▶ **Required work**
Only the lines from the beginning of the entries through the one that holds "Viewport: 853px width, 760px height." may appear in the answer, written out exactly and free of pictures.

▶ **Exercise materials**
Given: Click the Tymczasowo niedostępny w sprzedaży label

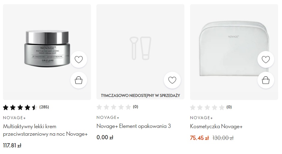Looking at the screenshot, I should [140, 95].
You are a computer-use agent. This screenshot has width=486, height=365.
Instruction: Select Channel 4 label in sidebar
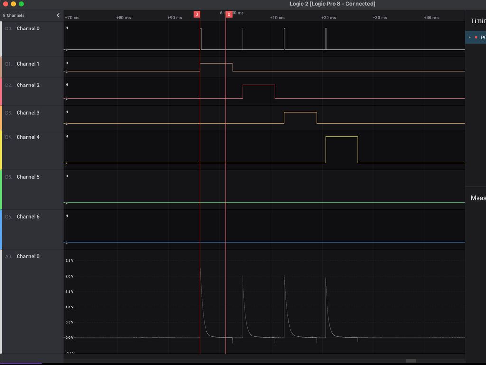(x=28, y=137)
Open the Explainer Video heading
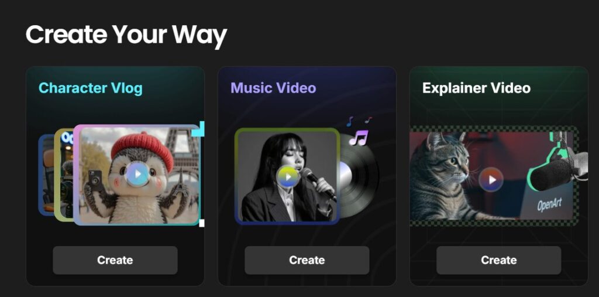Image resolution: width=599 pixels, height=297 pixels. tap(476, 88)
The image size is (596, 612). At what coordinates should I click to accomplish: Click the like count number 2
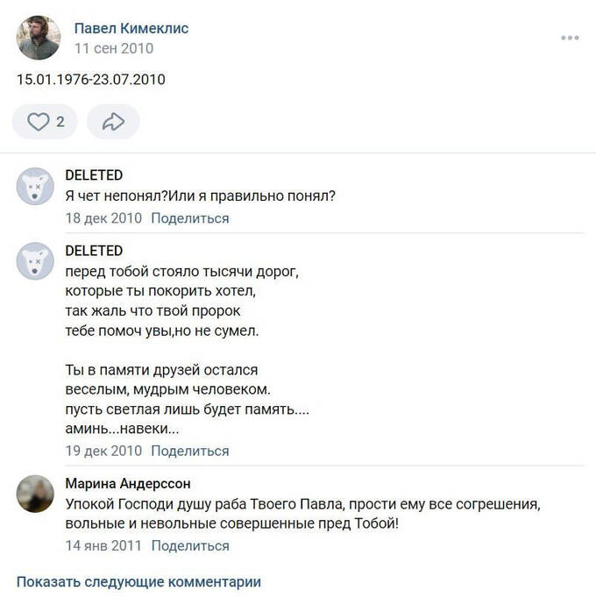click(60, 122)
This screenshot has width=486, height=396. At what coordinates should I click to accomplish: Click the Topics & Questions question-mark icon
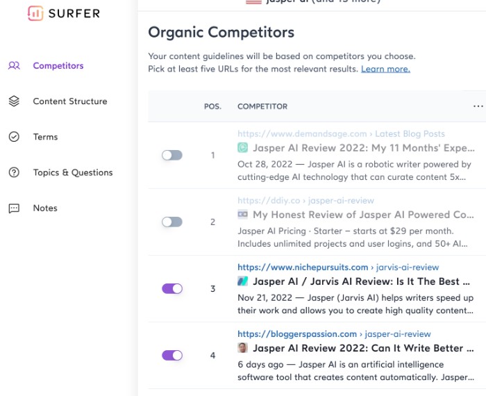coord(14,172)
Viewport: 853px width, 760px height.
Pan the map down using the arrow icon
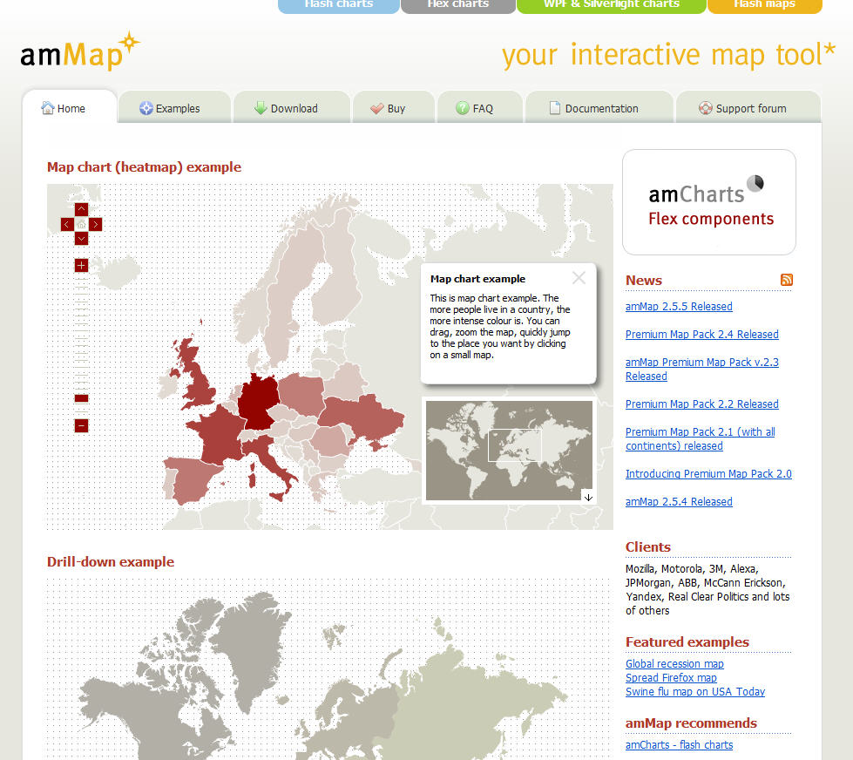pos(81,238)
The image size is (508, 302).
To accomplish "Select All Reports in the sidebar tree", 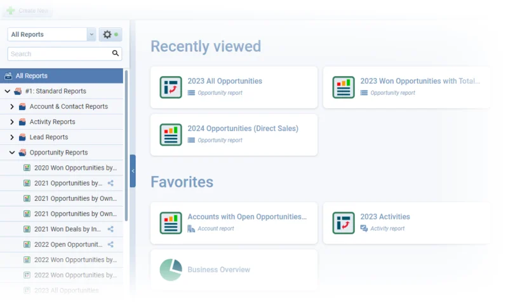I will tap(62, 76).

▶ **Written response**
Given: Click the Tymczasowo niedostępny w sprzedaży label

Looking at the screenshot, I should [140, 95].
You are a computer-use agent. This screenshot has width=486, height=365.
Instruction: Select Channel 4 label in sidebar
(x=28, y=137)
Open the Explainer Video heading
Image resolution: width=599 pixels, height=297 pixels. tap(476, 88)
The image size is (596, 612). At what coordinates should I click to accomplish: Click the like count number 2
click(60, 122)
This screenshot has width=486, height=396. At what coordinates should I click to accomplish: Click the Topics & Questions question-mark icon
coord(14,172)
Viewport: 853px width, 760px height.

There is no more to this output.